Calorie counter. For losing weight in particular, counting calories makes a huge difference. MyFitnessPal is the best calorie-counting app and website there is, and it works with most activity trackers to balance calories consumed against calories burned through activities. Use it daily and religiously for best results.
Smart scale. The best bathroom scales now come equipped with Wi-Fi and Bluetooth, which lets them send your weigh-ins directly to an app so you can track them easily. If used in conjunction with a fitness tracker and calorie-counting app, you’ll be able to see correlations over time between how much exercise you get, how much you eat, and how much you weigh. The Withings Smart Body Analyzer (WS-50) (shown), one of our Editors’ Choices, takes your resting heart rate through your feet, too, so you get an extra data point out of that one.
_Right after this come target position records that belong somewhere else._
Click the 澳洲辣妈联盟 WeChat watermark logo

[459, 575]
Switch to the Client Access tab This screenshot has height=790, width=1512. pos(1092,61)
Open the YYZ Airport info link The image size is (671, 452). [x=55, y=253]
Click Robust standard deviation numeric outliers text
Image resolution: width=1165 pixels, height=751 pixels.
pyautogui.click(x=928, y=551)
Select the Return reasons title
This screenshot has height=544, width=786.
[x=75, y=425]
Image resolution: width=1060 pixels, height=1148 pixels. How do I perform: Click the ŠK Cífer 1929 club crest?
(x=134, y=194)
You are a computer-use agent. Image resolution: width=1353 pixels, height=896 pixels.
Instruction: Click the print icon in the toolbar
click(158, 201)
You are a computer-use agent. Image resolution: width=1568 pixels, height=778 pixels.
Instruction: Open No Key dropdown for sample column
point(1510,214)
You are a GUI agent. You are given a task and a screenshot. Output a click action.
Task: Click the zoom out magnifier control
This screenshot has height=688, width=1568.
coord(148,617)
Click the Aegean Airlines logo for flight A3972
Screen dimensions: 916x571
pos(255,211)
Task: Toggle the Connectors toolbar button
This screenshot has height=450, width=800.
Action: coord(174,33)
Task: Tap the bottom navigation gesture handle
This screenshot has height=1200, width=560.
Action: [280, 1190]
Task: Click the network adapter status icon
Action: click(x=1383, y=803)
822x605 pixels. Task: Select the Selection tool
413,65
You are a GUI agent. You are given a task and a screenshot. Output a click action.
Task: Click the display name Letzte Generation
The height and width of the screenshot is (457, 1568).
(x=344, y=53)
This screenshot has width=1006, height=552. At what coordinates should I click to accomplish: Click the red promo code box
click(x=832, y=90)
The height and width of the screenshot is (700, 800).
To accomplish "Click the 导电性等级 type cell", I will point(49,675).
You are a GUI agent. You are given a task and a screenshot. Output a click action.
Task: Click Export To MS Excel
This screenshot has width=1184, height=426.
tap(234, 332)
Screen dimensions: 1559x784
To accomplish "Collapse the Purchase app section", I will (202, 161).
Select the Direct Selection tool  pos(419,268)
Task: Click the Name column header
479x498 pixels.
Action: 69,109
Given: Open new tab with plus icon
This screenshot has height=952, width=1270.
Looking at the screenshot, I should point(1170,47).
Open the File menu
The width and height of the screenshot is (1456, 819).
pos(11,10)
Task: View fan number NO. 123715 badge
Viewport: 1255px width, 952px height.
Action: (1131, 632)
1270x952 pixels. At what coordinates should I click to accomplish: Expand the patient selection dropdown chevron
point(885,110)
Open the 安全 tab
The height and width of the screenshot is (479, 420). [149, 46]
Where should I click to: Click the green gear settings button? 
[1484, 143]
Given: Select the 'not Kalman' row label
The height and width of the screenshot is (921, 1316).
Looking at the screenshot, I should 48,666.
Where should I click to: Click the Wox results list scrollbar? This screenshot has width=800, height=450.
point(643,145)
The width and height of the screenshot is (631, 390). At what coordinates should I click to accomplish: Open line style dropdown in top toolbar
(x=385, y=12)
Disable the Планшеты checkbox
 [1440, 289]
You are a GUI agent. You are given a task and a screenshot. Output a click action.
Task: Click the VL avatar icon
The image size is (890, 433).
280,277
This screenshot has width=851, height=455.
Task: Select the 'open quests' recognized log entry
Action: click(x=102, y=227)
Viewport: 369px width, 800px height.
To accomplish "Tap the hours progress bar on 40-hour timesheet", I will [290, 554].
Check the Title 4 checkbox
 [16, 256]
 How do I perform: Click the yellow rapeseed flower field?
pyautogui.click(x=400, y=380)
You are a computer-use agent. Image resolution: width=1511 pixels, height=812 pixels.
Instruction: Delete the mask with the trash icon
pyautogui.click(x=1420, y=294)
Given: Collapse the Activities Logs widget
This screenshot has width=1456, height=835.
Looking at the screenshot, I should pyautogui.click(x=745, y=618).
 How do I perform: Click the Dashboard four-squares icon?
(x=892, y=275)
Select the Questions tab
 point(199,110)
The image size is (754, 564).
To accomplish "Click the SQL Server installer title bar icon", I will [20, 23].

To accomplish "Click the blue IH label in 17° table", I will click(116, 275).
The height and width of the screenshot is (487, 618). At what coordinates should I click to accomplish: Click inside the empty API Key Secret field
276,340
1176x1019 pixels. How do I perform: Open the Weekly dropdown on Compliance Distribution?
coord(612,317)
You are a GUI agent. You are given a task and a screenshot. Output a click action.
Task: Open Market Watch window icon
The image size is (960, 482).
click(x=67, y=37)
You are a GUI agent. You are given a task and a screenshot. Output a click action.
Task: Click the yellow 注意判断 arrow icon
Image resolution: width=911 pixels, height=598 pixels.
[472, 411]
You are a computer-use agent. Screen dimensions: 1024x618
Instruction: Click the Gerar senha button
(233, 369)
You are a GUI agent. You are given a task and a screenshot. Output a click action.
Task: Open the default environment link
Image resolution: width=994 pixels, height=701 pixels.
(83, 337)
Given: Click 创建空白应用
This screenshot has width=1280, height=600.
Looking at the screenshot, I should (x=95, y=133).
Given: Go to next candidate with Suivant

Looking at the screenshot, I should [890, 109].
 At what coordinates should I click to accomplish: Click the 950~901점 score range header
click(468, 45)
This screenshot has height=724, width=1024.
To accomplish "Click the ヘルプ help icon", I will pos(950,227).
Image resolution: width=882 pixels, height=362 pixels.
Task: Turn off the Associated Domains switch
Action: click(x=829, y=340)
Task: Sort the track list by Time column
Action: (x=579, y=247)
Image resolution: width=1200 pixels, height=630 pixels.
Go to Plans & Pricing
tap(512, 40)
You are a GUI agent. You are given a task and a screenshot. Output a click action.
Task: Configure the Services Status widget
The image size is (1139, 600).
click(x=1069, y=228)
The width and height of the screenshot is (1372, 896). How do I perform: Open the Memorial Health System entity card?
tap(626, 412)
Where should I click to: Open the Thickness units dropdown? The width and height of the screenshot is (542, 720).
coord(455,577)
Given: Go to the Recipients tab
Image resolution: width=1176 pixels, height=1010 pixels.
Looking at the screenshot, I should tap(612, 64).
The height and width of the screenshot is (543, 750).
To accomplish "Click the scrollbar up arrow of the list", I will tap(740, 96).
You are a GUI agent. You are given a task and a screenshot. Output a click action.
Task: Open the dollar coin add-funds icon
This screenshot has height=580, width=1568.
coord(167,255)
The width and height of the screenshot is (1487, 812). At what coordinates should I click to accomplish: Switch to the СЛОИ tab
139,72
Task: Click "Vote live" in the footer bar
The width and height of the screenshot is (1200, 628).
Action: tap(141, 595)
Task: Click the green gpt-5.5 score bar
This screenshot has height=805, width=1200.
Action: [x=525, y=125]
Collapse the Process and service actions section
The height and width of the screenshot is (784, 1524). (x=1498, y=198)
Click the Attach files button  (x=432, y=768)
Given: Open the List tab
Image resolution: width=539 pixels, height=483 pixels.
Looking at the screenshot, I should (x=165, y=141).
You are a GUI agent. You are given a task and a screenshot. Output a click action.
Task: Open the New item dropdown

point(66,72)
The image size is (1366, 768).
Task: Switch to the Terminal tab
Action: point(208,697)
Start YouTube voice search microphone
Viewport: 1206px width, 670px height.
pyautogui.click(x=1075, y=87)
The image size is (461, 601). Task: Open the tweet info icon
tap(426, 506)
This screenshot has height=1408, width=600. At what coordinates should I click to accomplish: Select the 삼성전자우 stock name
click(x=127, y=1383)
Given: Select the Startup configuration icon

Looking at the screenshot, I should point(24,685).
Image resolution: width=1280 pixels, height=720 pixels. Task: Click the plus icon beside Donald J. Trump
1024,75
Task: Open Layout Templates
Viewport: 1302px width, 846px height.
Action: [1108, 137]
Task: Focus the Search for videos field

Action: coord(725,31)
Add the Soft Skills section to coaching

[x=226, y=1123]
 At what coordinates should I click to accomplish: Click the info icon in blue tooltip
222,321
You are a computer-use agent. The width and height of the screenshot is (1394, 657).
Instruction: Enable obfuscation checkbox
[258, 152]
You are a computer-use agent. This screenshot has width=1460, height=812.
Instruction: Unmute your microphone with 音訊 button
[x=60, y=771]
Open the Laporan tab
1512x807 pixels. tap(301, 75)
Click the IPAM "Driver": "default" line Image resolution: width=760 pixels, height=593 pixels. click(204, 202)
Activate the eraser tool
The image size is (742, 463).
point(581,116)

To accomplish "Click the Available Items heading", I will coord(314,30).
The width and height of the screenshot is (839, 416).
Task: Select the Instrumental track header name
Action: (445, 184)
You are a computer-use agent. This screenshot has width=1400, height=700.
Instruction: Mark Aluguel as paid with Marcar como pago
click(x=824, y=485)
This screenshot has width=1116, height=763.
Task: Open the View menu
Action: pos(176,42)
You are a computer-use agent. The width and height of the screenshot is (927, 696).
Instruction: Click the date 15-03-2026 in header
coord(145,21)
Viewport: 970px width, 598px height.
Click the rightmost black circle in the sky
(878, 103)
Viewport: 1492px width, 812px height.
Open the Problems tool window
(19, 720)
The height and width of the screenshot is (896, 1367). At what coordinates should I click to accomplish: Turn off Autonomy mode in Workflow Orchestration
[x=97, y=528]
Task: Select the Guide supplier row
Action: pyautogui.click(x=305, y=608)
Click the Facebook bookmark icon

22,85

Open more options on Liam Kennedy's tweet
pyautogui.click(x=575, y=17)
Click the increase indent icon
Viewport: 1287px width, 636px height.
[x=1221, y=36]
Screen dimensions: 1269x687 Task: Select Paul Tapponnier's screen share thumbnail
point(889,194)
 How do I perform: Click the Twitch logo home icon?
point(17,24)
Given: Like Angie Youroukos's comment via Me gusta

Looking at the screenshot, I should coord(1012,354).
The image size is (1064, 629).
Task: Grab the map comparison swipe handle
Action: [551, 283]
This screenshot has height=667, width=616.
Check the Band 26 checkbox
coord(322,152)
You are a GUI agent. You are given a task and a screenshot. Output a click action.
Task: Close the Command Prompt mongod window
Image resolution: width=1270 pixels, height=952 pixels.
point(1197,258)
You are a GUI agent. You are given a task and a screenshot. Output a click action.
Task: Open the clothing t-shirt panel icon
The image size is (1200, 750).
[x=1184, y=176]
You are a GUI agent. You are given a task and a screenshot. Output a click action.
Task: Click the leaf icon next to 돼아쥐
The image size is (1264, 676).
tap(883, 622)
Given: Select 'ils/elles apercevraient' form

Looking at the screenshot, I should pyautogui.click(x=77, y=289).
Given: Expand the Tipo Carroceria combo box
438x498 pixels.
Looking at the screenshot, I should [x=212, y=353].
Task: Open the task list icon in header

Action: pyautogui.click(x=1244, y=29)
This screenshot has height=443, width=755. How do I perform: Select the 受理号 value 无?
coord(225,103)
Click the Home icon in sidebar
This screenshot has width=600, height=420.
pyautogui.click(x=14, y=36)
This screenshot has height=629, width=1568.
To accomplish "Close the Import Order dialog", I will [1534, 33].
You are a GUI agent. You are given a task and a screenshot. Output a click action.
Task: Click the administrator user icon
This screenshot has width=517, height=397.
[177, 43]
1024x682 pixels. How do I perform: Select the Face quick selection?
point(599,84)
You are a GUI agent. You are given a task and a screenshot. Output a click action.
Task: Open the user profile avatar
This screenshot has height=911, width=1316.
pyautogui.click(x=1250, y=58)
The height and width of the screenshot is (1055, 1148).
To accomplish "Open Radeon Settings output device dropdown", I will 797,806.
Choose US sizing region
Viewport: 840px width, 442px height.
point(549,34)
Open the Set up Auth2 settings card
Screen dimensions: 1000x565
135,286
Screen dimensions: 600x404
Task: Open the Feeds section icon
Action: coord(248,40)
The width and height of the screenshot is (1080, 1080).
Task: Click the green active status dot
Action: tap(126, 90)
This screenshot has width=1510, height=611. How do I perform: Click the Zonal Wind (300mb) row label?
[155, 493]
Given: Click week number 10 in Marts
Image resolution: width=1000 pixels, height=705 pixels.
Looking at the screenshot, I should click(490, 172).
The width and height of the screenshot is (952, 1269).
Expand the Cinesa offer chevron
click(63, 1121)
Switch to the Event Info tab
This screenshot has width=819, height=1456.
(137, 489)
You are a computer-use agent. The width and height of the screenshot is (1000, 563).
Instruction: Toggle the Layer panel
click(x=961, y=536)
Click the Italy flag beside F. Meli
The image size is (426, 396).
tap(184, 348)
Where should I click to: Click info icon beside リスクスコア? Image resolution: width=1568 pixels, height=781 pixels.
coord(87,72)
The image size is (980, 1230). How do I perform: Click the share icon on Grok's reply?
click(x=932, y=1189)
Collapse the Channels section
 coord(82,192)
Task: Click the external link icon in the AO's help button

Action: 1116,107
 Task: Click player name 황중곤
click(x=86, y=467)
Another Editors’ Choice, the QardioBase, has a pregnancy mode that disables all bioelectrical impedance features (bad for both babies and pacemakers) and replaces the number on the scale with a happy face. That’s an amazing feature for women who want to track their weight during their pregnancy to share with a health care providers, but don’t want to get caught up looking at numbers every day.
Smart thermometer. A smart thermometer isn’t necessary for daily tracking, but when someone gets sick, particularly infants and children, it’s great to have one in your home. Smart thermometers usually come in the form of an adhesive bandage that keeps an eye on body temperature and alerts a caretaker to changes via a connected smartphone.
An example is the TempTraq. It’s a disposable bandage with a thermometer inside and battery that lasts 24 hours. You put apply it to a sick child’s body near the armpit. If the child’s temperature reaches a certain mark, which you can set, the app notifies you. I also like that it saves the history of the child’s temperature, so if you end up having to see a doctor, you have a clear record, including timestamps, that’s easy to share.
Again, you don’t need a smart thermometer all the time, but when a baby gets sick, it’s wonderful to have one on hand.
Get It Together
As you add more devices to track your health, you might find that you’re stuck with a few different apps rather than one centralized place for looking at your health data. That can make it tough to spot correlations between different metrics.
It does help to use devices from the same manufacturer. For example, the Polar Balance smart scale is just okay on its own, but when paired with a Polar fitness tracker and heart rate monitor, it provides a lot of meaningful advice about how to change your lifestyle to reach your fitness goals. Plus, you can see your weight, daily activity, sleep, and workouts all in one interface.
You can pull disparate data together with some third-party apps, such as Apple Health and Microsoft Healthvault. Both let you input additional data, too, such as blood test results from a doctor.
When you think about tracking for the long term, it makes sense to use technology where it’s possible, rather than just tracking in your head or in a notebook. Technology helps us reduce errors from manual recording and spot trends over time. It can alert us when we slip and give us personalized suggestions for how to get back on track.